Google’s finally hit its stride in the AI race, and investors seem to have rewarded the firm for its efforts.
As of January 7, 2026, Alphabet (Google’s parent company) has surged past Apple to claim the position of the world’s second most valuable company, with a market capitalization of $3.892 trillion compared to Apple’s $3.863 trillion. NVIDIA maintains its commanding lead at $4.604 trillion, while Microsoft follows in fourth place at $3.593 trillion. The top eight is rounded out by Amazon ($2.582T), TSMC ($1.652T), Meta ($1.635T), and Broadcom ($1.628T).

A Tale of Two Tech Giants
The past year has painted starkly different pictures for these two former tech rivals. Google’s stock has soared an impressive 65% over the last twelve months, climbing from around $197 in late January 2025 to its current price of $322.43. The momentum has been particularly strong in recent months, with the stock up 2.51% today alone.
Apple, meanwhile, has shown more modest gains of just 7.26% over the same period, currently trading at $260.33. The iPhone maker’s stock actually declined 0.77% today, contributing to Google’s overtaking moment. The contrast in investor sentiment couldn’t be clearer.
Google’s AI Renaissance
The driving force behind Google’s market cap surge has been its aggressive and successful push into artificial intelligence. The company’s Gemini 2.5 Pro and Gemini 3 Pro models have proven to be genuine competitors in the large language model space, earning praise from developers and enterprises alike for their performance and capabilities.
Beyond raw model capabilities, Google has demonstrated a keen understanding of how to bring AI to consumers. The launch of Nano Banana, an AI-powered image editor, has attracted millions of new users to Google’s ecosystem, showcasing the company’s ability to translate cutting-edge AI research into accessible, popular products.
Perhaps most significantly for Google’s long-term positioning, the company’s Tensor Processing Units (TPUs) have emerged as credible alternatives to NVIDIA’s dominant GPUs. Major AI companies including Anthropic and SSI (Safe Superintelligence Inc.) have adopted Google’s TPUs for their training and inference workloads, giving Google a crucial foothold in the lucrative AI infrastructure market. This hardware play diversifies Google’s AI strategy beyond software and services, positioning it to capture value across the entire AI stack.
Apple’s Innovation Stagnation
The contrast with Apple is striking. Over the past year, the Cupertino giant has failed to release any breakthrough products or meaningfully integrate AI capabilities into its flagship devices. While competitors have raced to embed intelligent features into every aspect of their products, Apple’s iPhones, iPads, and Macs have seen only incremental updates with minimal AI functionality.

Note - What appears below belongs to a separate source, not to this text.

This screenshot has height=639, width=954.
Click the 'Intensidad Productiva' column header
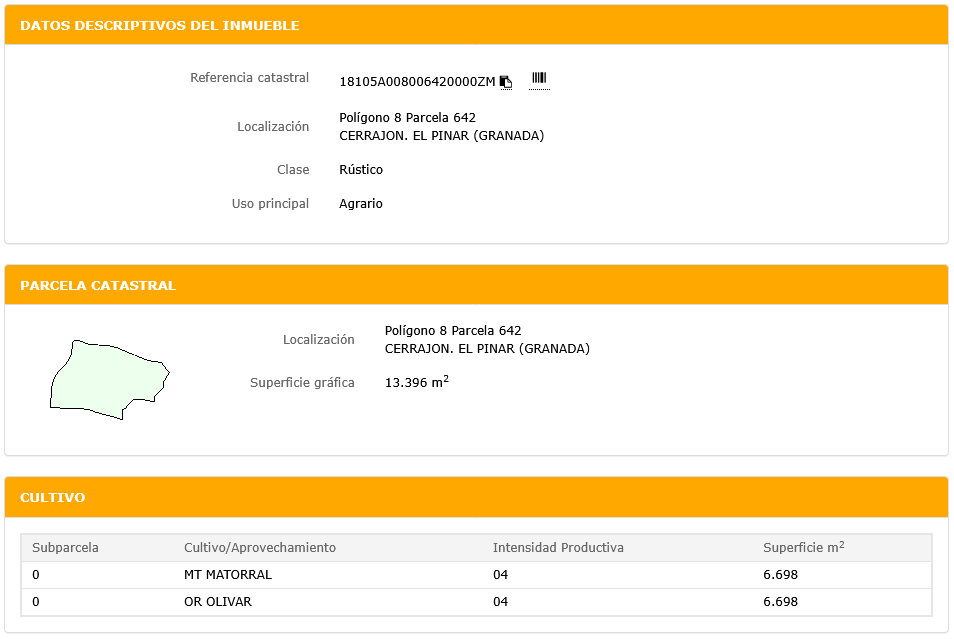[x=558, y=548]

This innovation gap has not gone unnoticed by investors, who increasingly view Apple as a mature hardware company rather than a technology leader pushing the boundaries of what’s possible.
The AI Valuation Premium
Google’s ascent past Apple underscores a broader trend in the market: companies with credible AI strategies are commanding premium valuations. Of the top eight most valuable companies, six are American firms deeply invested in AI infrastructure and applications. NVIDIA leads the pack as the primary supplier of AI chips, while Google, Microsoft, Meta, Amazon, and Broadcom all have significant AI initiatives driving their growth stories.
Even TSMC, the lone non-U.S. company in the top six, owes much of its $1.652 trillion valuation to its role manufacturing the advanced chips that power AI systems.
For now, Google has proven that late entrants to the AI race can still win if they execute well. The question is whether Apple can mount a comeback or if it will continue to cede ground to rivals who saw the AI future first.